5年以上前に出版されたため、つみたてNISAやeMAXIS slimシリーズといった、現在の定番的な非課税制度・金融商品の話題はありません。書籍で紹介されている投資信託は、ニッセイ外国株式インデックスファンドと上場インデックスファンドTOPIXの2つで、2021年現在では話題が少ない点には時間の流れを感じます。
書籍の主張は「余計な金融商品は買わず(契約せず)に、低コストのインデックスファンドに積み立てる」という至ってシンプルな物です。「保険は不要、住宅は賃貸で十分、運用は株式ファンドだけ」という、現在のSNSでよく見かける主張は、おそらく本書あたりから出てるんじゃないかと思ってます。
余談ですが、山崎さんは楽天証券の人なのに、書籍中ではSBI証券に口座を開くあたりがちょっと面白いです。

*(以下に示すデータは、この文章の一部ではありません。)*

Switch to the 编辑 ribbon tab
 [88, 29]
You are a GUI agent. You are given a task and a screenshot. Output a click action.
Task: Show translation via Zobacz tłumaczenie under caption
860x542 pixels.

全体的に、対話方式で進むのが特徴です。このあたりは人によって評価が分かれるように思います。
さて、感想など
本書に対する感想は、昔読んだときと、いま改めて読んだときとで、感じる物が変わっています。昔は好意的でしたが、現在はそこまで好意的ではないイメージです。
この変化は、わたし個人の投資や保険を含むお金への考え方の変化が影響していると思っています。
本書はわかりやすいと評判ですが、その根拠の1つは、内容が全体的に断言的な点にあると思っています。以下の一文に集約されるように、読者に考えさせるのではなく、あたかもそうするのが正解であるかのように解説されています。
家も買わなくていい、保険も入らなくていい。しかも、覚える金融商品は個人向け国債と投資信託の2つだけだから、かなりシンプルなんですね
ここで言う投資信託は、上述の国内外株式の2つですね。著者はオンラインでも債券(個人向け国債を除く)は不要との主張を行ってますので、「株と債券を組み合わせて、リスク選好度に合わせたアセットアロケーションを組む」という話は出てきません。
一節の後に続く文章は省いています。